Page by Page: A Woman's Journal
by Maggie Turner

Canadian Maggie Turner writes and publishes poetry, photography, and a personal journal online. Her work reflects the current way of life in Canada, embracing Canada's past, present, and future in a unique portrayal of everyday life. Maggie's voice is one of the many that actively depict the rich diversity of Canadian culture.

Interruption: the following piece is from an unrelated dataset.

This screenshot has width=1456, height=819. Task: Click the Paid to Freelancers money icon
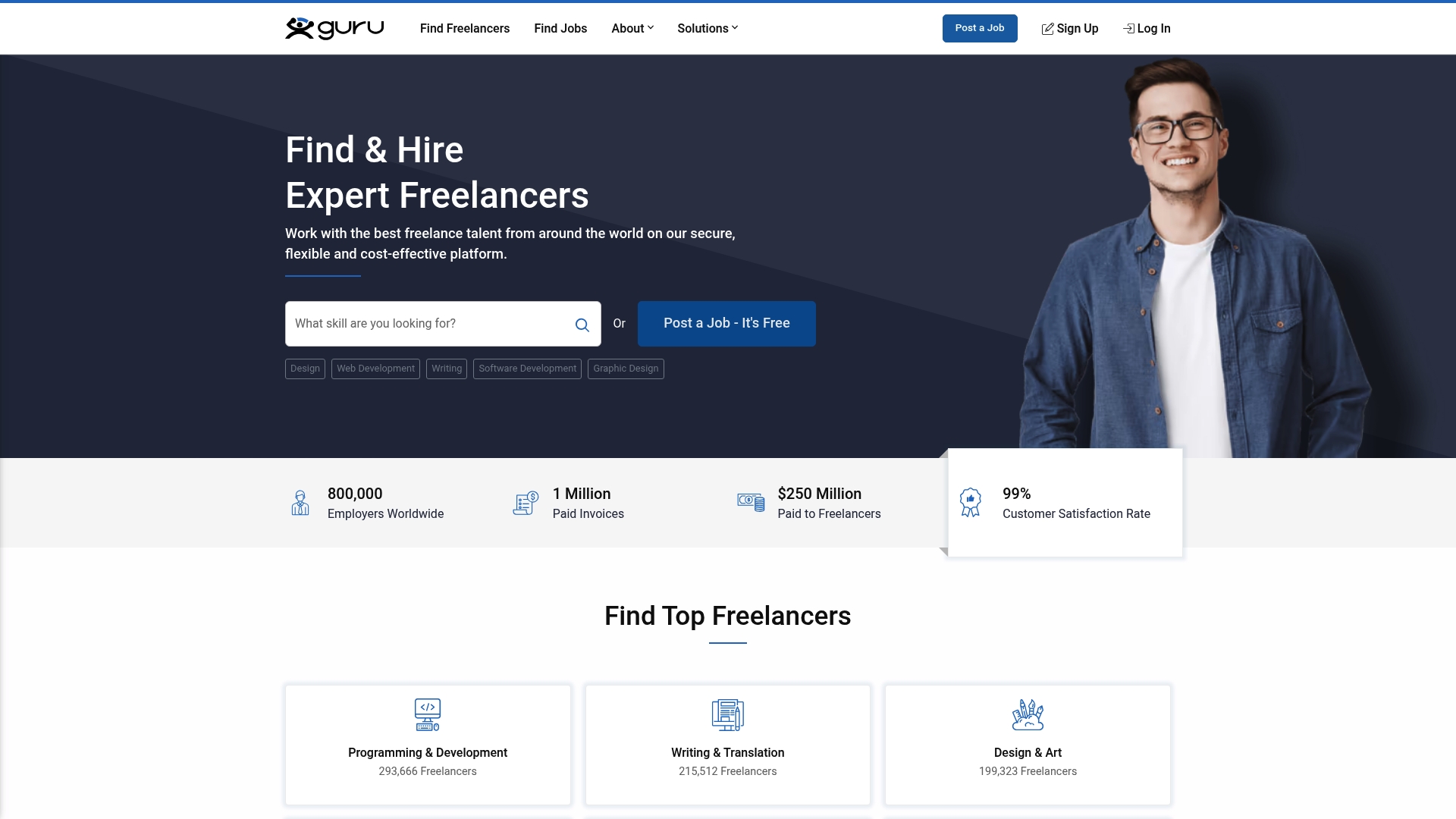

Photography: "a term which comes from the Greek words photos (light) and graphos (drawing). A photograph is made with a camera by exposing film to light in order to create a negative. The negative is then used in the darkroom to print a photograph (positive) onto light-sensitive paper.
Source: University of Arizona Glossary

Poetry: "a form of speech or writing that harmonizes the music of its language with its subject. To read a great poem is to bring out the perfect marriage of its sound and thought in a silent or voiced performance. At least from the time of Aristotle's Poetics, drama was conceived of as a species of poetry."
Source: Creative Studios

Journal: " "Though a journal may be many things - a treasury, a storehouse, a jewelry box, a laboratory, a drafting board, a collector's cabinet, a snapshot album, a history, a travelogue..., a letter to oneself - it has some definable characteristics. It is a record, an entry-book, kept regularly, though not necessarily daily.... Some (entries) will be nearly illegible, written in the dark in the middle of the night.... Not only is it a record for oneself, but of oneself. Every memorable journal, any successful journal, is honest. Nothing sham, phony, false...." (Dorothy Lambert from Ken Macrorie's book, Writing to be Read )
A journal is a way to keep track of your thoughts about what you read... as well as what you did on any given day."
Source: Journal Writing

A Blog is an online journal created by server side software, often hosted by a commercial interest.

"The term "weblog" was coined by Jorn Barger[4] on 17 December 1997. The short form, "blog," was coined by Peter Merholz, who jokingly broke the word weblog into the phrase we blog in the sidebar of his blog in April or May 1999.[5][6][7] Shortly thereafter, Evan Williams at Pyra Labs used "blog" as both a noun and verb ("to blog," meaning "to edit one's weblog or to post to one's weblog") and devised the term "blogger" in connection with Pyra Labs' Blogger product, leading to the popularization of the terms."